What is being asked: Show every line of the data that includes the word "will".

Records for processing:
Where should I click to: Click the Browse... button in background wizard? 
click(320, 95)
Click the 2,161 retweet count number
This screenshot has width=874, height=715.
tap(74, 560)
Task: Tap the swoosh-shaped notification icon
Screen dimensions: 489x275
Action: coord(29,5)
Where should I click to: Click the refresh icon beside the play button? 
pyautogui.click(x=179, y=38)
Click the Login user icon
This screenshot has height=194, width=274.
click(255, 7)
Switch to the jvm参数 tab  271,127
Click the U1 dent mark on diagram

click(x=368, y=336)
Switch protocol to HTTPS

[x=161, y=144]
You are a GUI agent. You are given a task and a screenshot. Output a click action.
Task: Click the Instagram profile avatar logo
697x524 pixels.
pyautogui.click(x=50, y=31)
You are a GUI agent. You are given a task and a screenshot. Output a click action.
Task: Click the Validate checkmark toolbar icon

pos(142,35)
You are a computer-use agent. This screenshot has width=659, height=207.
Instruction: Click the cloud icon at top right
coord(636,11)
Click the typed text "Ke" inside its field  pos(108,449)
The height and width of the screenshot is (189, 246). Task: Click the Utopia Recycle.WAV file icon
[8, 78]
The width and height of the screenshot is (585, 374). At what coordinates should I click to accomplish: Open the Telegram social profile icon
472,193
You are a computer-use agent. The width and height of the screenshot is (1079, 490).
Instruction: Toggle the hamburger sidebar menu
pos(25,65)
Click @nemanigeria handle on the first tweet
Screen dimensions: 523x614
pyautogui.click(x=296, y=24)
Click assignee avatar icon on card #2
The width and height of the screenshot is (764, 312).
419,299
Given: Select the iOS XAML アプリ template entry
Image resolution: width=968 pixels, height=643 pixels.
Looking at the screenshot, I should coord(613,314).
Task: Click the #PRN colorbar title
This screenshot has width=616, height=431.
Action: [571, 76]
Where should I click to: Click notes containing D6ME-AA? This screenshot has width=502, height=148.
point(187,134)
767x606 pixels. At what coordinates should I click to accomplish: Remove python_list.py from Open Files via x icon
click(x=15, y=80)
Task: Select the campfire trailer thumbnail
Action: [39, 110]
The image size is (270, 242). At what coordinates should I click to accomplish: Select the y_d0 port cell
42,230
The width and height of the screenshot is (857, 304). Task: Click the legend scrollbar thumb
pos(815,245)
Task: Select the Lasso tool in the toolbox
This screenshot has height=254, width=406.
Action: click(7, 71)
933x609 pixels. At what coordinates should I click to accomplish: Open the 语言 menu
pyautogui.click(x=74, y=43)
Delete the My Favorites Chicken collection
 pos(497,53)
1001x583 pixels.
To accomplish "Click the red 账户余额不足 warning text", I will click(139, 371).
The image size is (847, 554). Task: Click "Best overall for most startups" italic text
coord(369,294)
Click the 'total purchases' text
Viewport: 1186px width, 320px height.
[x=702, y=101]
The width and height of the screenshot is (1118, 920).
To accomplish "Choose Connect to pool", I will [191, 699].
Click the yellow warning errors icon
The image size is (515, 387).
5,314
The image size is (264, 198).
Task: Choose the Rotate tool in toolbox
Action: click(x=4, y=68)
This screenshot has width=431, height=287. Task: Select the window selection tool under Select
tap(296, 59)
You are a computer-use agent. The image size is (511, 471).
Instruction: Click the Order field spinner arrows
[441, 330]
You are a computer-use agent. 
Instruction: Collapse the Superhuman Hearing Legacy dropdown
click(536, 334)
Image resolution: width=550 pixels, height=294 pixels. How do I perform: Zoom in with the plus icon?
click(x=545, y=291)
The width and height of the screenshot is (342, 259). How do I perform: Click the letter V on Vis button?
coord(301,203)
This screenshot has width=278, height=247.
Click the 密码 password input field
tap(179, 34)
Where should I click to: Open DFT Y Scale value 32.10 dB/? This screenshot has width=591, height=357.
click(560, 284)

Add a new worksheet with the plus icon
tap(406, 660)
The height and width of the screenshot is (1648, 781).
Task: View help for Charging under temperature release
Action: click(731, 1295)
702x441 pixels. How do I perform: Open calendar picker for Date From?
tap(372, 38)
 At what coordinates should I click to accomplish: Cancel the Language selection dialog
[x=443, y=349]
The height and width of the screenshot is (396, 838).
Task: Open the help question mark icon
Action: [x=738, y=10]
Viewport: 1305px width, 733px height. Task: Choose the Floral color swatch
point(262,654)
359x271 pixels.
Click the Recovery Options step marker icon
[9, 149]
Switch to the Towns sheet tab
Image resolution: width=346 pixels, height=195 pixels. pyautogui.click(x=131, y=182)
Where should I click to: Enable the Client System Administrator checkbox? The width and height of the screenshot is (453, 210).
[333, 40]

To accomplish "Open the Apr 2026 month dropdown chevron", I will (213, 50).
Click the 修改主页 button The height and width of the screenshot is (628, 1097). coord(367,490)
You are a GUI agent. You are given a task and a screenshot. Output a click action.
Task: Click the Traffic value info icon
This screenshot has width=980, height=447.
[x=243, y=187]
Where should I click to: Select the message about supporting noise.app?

Reply to the task:
To accomplish "Click the red 账户余额不足 warning text", I will click(139, 371).
To accomplish "Choose Connect to pool", I will [191, 699].
To accomplish "Open the Apr 2026 month dropdown chevron", I will (213, 50).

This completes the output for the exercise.